What that controls is the MIDI note number that an enabled portamento starts on.  For EG (all values in decimal)

CC 5 50   ---> to set the portamento Time
CC 65 127 --> To turn portamento on
CC 84 60 ---> To set the start note of the portamento slide
Note on -----> 70

In the above example, this sets the portamento time to 5 and enables it.  When the note on is received, the note will slide from value 60 to 70
 
However, not all synths respond to it.  For instance, Yamaha XG spec does responds to  it but Rapture Pro does not.  You will have to test it for the synth you wish to use or look at the MIDI spec for that synth.

With Rapture Pro, it's actually easier to set your number of voices of your element to zero and then turn on the glide function for that element.  Yes, you lose polyphony, but you can control the source note and the destination of the note slide.

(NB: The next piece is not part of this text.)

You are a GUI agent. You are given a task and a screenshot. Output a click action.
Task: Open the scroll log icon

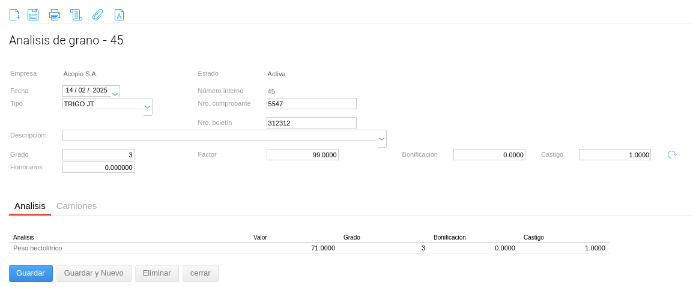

And I just realised you are probably talking about level, not pitch
2015/06/07 10:31:24
Anderton
You can draw a controller from one point to another for any controller in SONAR.
2015/06/07 10:46:03
gbar
Anderton
You can draw a controller from one point to another for any controller in SONAR.




 
Normally true. With Everett, not so much :(
2015/06/07 12:18:02
bitflipper
To answer the original question, no, there is no CC in the standard MIDI definition that triggers a gradual change.
 
Specific devices (perhaps lighting systems, for example) might implement nonstandard controllers, but those would be specific to one product. For the most part, a CC conveys one static value at a time, so gradual changes must be implemented by sending a sequence of discrete CC values of progressively larger or smaller values. Fortunately, SONAR makes that easy to do.
 
Ramping, whether you're talking about volume or pitch or modulation or filtering, is accomplished through MIDI automation. An automation envelope may look like a solid line in the track view, but you're actually telling the DAW to send a series of CC values that gradually go from one starting value to another ending value.
 
I'm at SONAR 8.5, so it might look different nowadays, but I right-click on a MIDI track and select Envelopes -> Create Track Envelope -> MIDI from the context menu. That presents a dialog box where you enter the CC number. The default envelope that's created can then be broken up into segments and various line shapes can be applied to describe exactly how the CC values should morph (ramp). 
2015/06/07 15:48:01
williamcopper
For what you want, I'd think "Insert Series of Controllers" would work (Insert menu).   You just need to figure out WHICH controller affects your instrument the way you want.   CC 11 is often a good choice; sometimes CC1; if no other choice offers, then CC7. 
2015/06/07 22:35:47
OldTimerNewComer
Thanks for all the great replies.
Thank you bitflipper  for just answering the question directly,
I get it now.
Trying to voice automate during recording cause I'm alone(Saxophone).